CVE-2025-24254
Published: 31 March 2025
Description
Adversaries may exploit software vulnerabilities in an attempt to elevate privileges.
Security Summary
CVE-2025-24254 is a privilege escalation vulnerability stemming from inadequate validation of symbolic links in macOS. It affects macOS Sequoia prior to version 15.4, macOS Sonoma prior to 14.7.5, and macOS Ventura prior to 13.7.5. The issue, classified under CWE-269 (Improper Privilege Management), received a CVSS v3.1 base score of 8.8 (AV:N/AC:L/PR:L/UI:N/S:U/C:H/I:H/A:H) upon its publication on March 31, 2025.
An authenticated user with low privileges can exploit this vulnerability remotely over the network with low complexity and no user interaction required. Successful exploitation enables the attacker to gain elevated privileges, potentially resulting in high confidentiality, integrity, and availability impacts on the affected system.
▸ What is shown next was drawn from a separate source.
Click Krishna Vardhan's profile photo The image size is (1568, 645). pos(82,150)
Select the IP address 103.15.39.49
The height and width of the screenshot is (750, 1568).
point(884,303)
Apple's security advisories detail the fix as improved symlink validation, with patches available in macOS Sequoia 15.4, macOS Sonoma 14.7.5, and macOS Ventura 13.7.5. Additional details appear in support documents at https://support.apple.com/en-us/122373, https://support.apple.com/en-us/122374, and https://support.apple.com/en-us/122375, alongside full disclosure discussions on seclists.org from early April 2025.
Details
- CWE(s)
Affected Products
MITRE ATT&CK Enterprise Techniques
Why these techniques?
The CVE describes a privilege escalation vulnerability in macOS due to inadequate symbolic link validation (CWE-269), directly enabling T1068 Exploitation for Privilege Escalation by allowing low-privileged authenticated users to gain elevated access.